INSTRUCTIONS FOR THE TASK: Reproduce the items below with "Business" swapped for "Finance" wherever it occurs, keeping every other character the same.

GIVEN RECORDS:
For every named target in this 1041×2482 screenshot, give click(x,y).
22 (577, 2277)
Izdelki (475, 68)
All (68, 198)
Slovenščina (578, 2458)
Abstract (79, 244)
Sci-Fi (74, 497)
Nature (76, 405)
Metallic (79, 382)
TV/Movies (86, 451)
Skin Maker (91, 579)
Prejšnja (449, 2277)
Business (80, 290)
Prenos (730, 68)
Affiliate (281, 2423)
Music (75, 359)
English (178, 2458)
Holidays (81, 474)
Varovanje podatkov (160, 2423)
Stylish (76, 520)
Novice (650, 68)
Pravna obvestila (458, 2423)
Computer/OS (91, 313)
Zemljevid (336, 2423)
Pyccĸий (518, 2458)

PROBLEM SOLUTION:
For every named target in this 1041×2482 screenshot, give click(x,y).
22 (577, 2277)
Izdelki (475, 68)
All (68, 198)
Slovenščina (578, 2458)
Abstract (79, 244)
Sci-Fi (74, 497)
Nature (76, 405)
Metallic (79, 382)
TV/Movies (86, 451)
Skin Maker (91, 579)
Prejšnja (449, 2277)
Finance (80, 290)
Prenos (730, 68)
Affiliate (281, 2423)
Music (75, 359)
English (178, 2458)
Holidays (81, 474)
Varovanje podatkov (160, 2423)
Stylish (76, 520)
Novice (650, 68)
Pravna obvestila (458, 2423)
Computer/OS (91, 313)
Zemljevid (336, 2423)
Pyccĸий (518, 2458)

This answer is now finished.